Moon terminator is an elliptical arc with vertical axis being constant (equals to Moon diameter) while horizontal axis changes linear with Moon phase which is
0 - New Moon
0.25 - First Quarter
0.50 - Full Moon
0.75 - Last Quarter
Bitmap creation to show the idea:
private static Bitmap DrawMoon(int radius, float phase) {
phase = (phase % 1 + 1) % 1;
Bitmap image = new Bitmap(2 * radius, 2 * radius);
var rect = new Rectangle(10, 10, 2 * radius - 20, 2 * radius - 20);
float w = Math.Abs(rect.Width - rect.Width * (4 * phase % 2));
// Terminator is elliptical, verical axis is constant
// While horizontal change as linear function from phase
var term = new RectangleF(
rect.Left + (rect.Width - w) / 2, rect.Top, w, rect.Height);
// Width == 10 to exagerate the lines, to show they are elliptical
using var pen = new Pen(Brushes.Yellow, 10);
using (Graphics gs = Graphics.FromImage(image)) {
gs.FillRectangle(Brushes.Black, new Rectangle(0, 0, image.Width, image.Height));
if (phase > 0.5f)
gs.DrawArc(pen, rect, 90, 180);
else
gs.DrawArc(pen, rect, -90, 180);
if (phase < 0.25f || phase > 0.5 && phase < 0.75)

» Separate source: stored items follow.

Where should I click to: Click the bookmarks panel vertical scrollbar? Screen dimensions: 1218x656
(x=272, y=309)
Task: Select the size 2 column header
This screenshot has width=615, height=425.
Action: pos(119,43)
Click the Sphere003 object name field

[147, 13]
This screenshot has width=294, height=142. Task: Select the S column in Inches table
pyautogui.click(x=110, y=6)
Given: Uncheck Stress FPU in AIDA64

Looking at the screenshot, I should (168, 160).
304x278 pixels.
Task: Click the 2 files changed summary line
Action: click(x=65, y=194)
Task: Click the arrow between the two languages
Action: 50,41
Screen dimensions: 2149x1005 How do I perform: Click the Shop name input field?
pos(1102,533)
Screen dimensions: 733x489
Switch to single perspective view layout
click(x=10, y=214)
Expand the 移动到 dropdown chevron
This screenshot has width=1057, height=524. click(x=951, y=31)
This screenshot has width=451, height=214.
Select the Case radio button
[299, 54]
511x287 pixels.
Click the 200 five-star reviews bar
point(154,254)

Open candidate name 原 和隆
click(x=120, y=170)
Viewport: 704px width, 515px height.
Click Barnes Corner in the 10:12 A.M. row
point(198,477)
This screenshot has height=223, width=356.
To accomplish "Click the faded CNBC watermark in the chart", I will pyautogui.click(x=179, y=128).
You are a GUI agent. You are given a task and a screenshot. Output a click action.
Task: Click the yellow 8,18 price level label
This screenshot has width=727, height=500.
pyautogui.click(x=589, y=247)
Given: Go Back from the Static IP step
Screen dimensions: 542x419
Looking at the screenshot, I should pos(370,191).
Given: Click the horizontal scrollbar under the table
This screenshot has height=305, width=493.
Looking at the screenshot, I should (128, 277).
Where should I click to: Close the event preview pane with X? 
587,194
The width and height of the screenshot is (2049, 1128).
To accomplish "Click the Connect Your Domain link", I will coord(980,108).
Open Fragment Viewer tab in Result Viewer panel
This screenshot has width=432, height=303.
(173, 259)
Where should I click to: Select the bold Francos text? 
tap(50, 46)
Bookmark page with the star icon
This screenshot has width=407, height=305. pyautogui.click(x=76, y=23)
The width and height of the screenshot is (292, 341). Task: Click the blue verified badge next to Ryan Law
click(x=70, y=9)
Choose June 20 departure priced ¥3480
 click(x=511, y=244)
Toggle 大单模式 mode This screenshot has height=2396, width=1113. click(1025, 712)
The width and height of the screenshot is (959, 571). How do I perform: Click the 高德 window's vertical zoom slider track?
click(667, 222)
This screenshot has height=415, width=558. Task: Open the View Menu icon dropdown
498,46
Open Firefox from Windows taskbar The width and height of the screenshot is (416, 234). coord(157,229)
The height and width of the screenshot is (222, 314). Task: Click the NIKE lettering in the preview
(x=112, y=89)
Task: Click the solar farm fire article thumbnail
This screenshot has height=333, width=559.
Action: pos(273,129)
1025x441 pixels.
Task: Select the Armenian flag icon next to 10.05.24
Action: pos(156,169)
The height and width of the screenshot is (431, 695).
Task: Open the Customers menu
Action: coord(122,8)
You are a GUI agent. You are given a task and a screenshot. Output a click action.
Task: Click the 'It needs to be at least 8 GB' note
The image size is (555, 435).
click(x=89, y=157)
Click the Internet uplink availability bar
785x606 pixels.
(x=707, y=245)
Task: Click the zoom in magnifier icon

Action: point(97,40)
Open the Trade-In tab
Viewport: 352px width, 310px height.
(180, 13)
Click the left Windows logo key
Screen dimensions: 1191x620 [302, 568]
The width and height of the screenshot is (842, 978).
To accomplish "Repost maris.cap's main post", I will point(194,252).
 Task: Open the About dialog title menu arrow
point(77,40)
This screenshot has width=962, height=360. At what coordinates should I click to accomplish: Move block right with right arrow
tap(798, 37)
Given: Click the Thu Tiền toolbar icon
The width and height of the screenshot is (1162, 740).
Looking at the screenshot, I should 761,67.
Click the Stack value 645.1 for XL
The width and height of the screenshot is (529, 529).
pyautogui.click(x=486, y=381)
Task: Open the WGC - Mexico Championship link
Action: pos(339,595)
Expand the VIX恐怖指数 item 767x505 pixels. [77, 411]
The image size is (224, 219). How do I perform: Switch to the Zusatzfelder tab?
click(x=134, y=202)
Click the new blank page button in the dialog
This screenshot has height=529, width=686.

gs.DrawArc(pen, term, -90, 180);
else
gs.DrawArc(pen, term, 90, 180);
}
return image;
}
Several Moon phases (0.12, 0.27, 0.54, 0.95):
If you insist on per cent of illumination you should solve an equation. Moon illumination is an area of the half of the Moon plus or minus half of the ellipse, for instance for phases [0..0.25]
illumination = pi * R * R / 2 - pi * R * R * (0.5 - 2 * phase)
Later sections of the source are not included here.